Foreword: in the last blog, I introduced how zookeeper works as the registry of dubbo. There is a very important point. Our program is a distributed application. The service is deployed on several nodes (servers). When consumers call the service, zk returns a node list to dubbo, but dubbo only selects one server, So which one will it choose? This is dubbo's load balancing strategy. This blog will focus on dubbo's load balancing strategy.
Contents of this blog
1: Introduction to load balancing
1.1: introduction to load balancing
The following is wikipedia's definition of load balancing:
Load balancing improves performance across multiple computing resources (for example, workload distribution of computers, computer clusters, network links, central processing units or disk drives.
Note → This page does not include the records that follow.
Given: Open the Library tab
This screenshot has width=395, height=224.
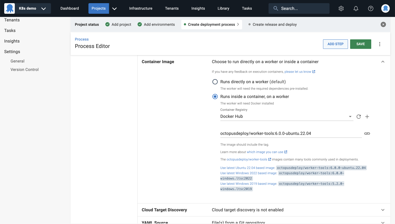Looking at the screenshot, I should 223,8.
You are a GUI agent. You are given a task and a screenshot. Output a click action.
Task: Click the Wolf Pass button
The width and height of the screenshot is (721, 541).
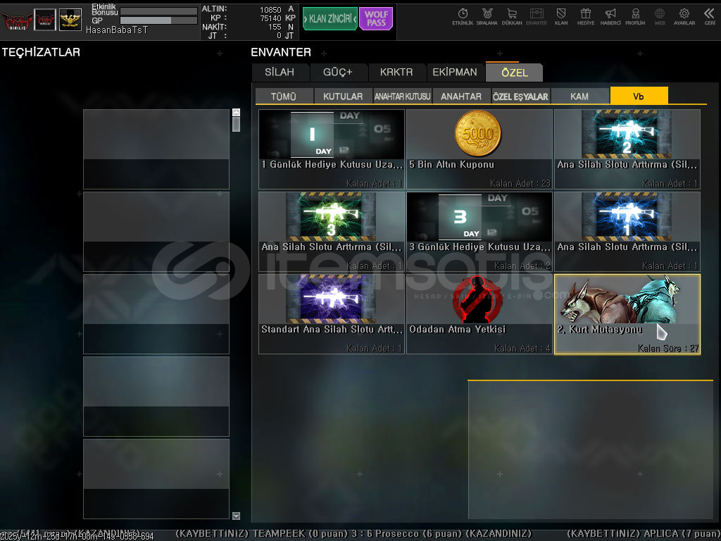(x=376, y=19)
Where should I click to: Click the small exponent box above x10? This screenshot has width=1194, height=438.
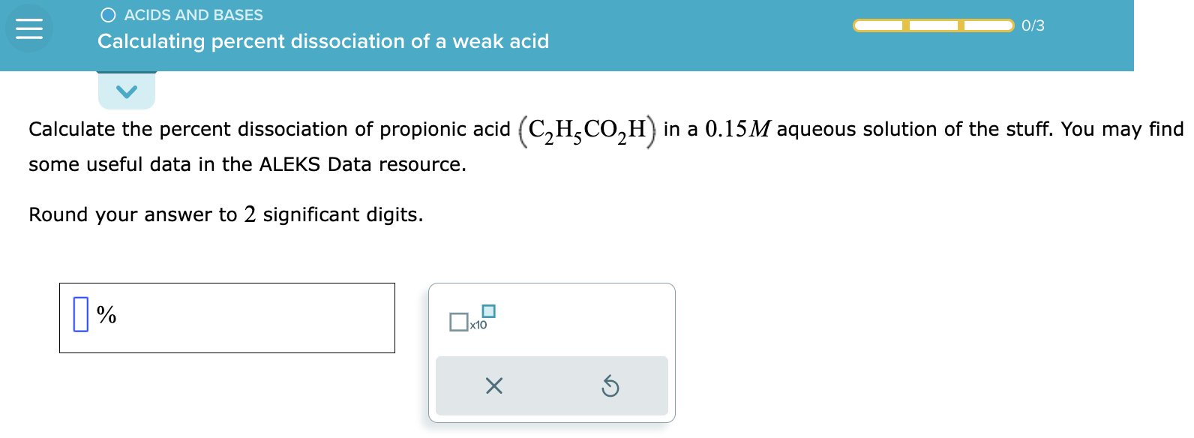click(x=489, y=311)
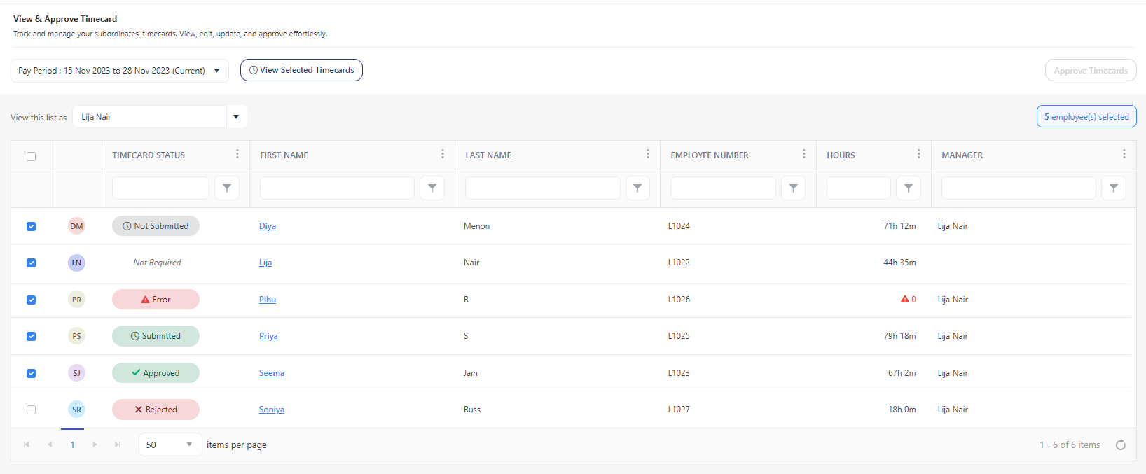
Task: Expand the 'View this list as' dropdown
Action: pyautogui.click(x=236, y=117)
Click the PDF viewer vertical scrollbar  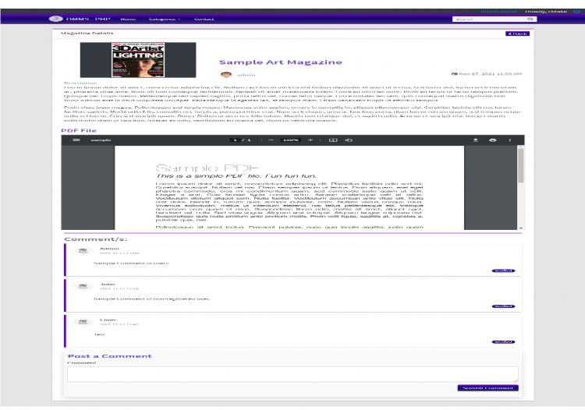coord(520,165)
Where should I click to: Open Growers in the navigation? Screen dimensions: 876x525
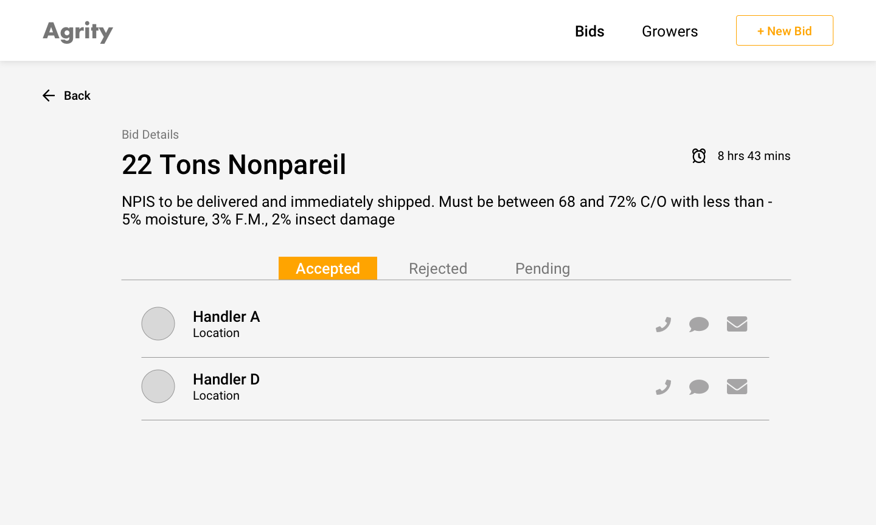point(670,31)
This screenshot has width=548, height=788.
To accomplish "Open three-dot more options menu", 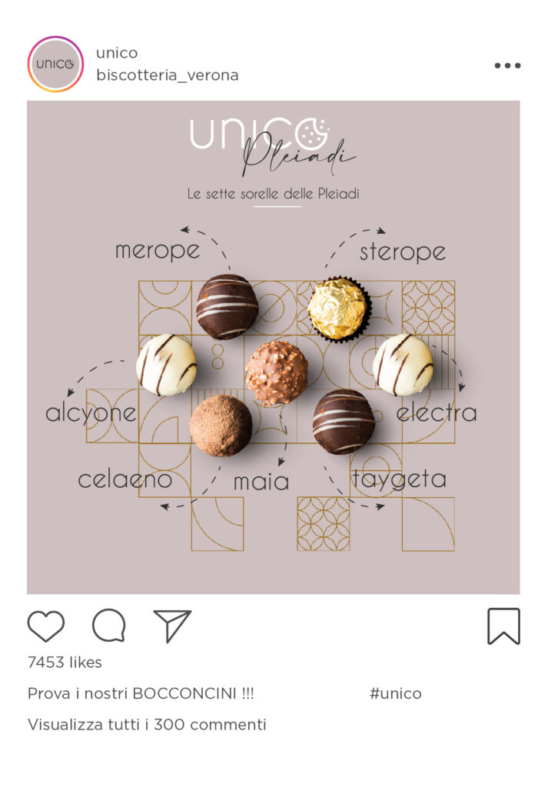I will (x=507, y=65).
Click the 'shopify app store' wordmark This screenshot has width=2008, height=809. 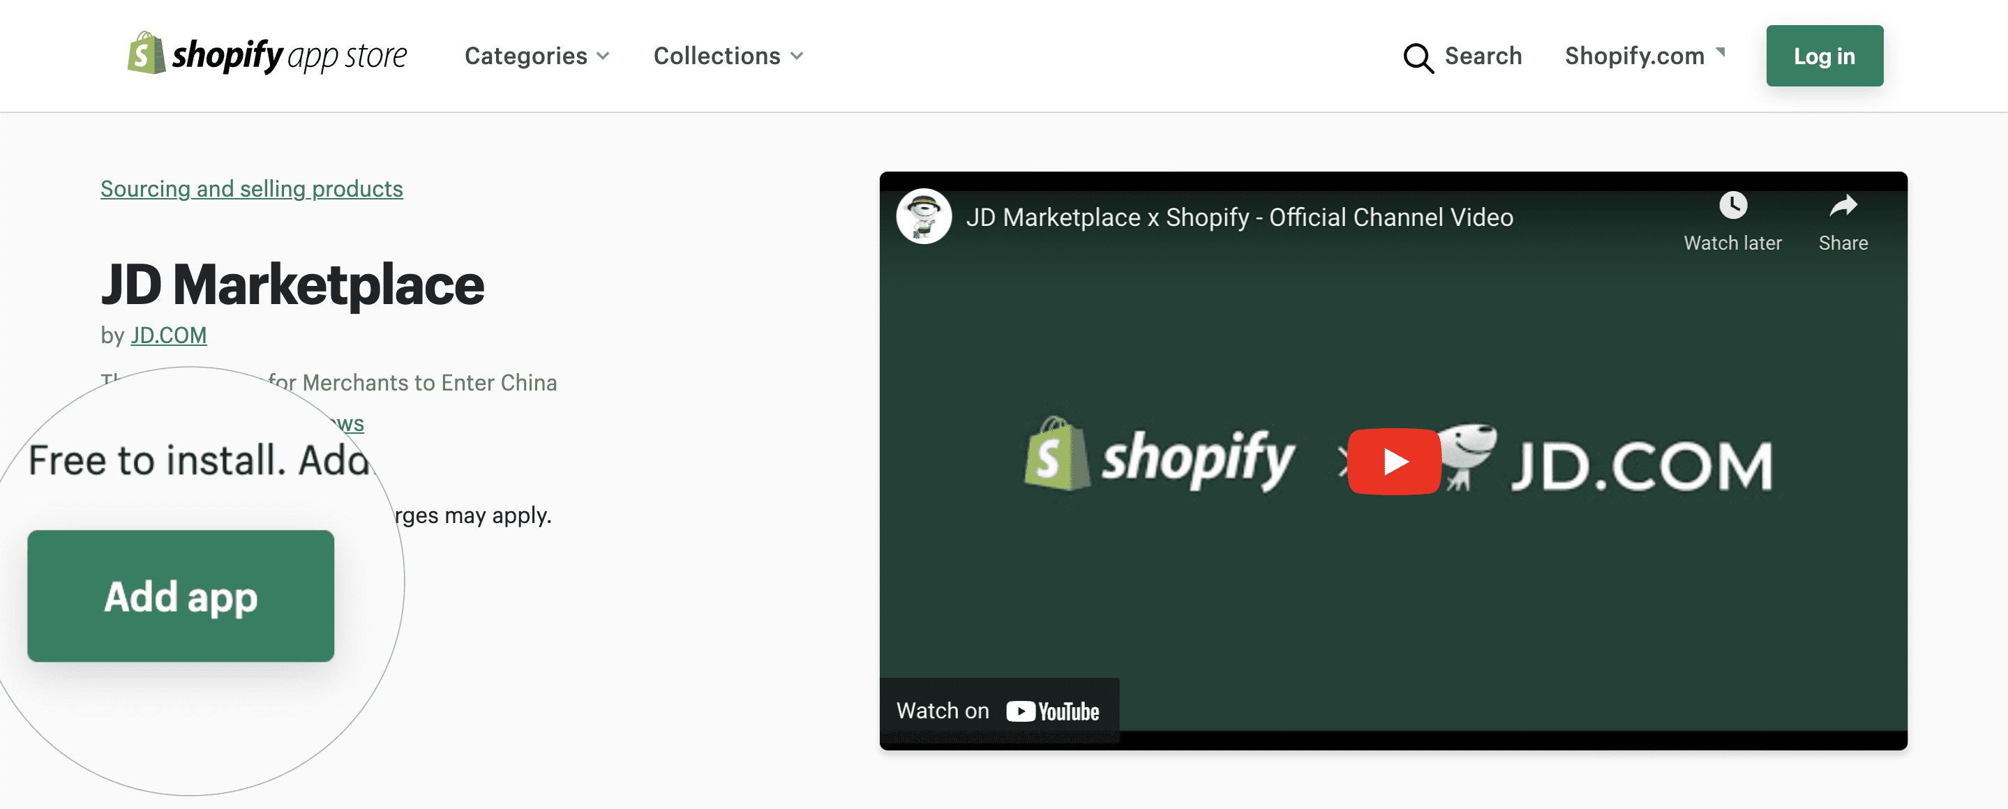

Load balancing aims to optimize resource use, maximize throughput, minimize response time, and avoid overload of any single resource. Using multiple components with load balancing instead of a single component can improve reliability and availability through redundancy. Negative Load balancing usually involves dedicated software or hardware
1.2: simple explanation
How to understand this concept? Generally speaking, if A request is initiated from the client, such as (querying the order list), the server should be selected for processing, but our cluster environment provides five servers A\B\C\D\E, and each server has the ability to process the request. At this time, the client must select A server for processing (there is no need to select A first, select C after processing, and then jump to D) To put it bluntly, it is A matter of choice. When there are too many requests, the load of each server should be considered. There are five servers in total. It is impossible to let one server handle it every time. For example, let other servers share the pressure. This is the advantage of load balancing: it can prevent A single server from responding to the same request, which is easy to cause server downtime, crash and other problems.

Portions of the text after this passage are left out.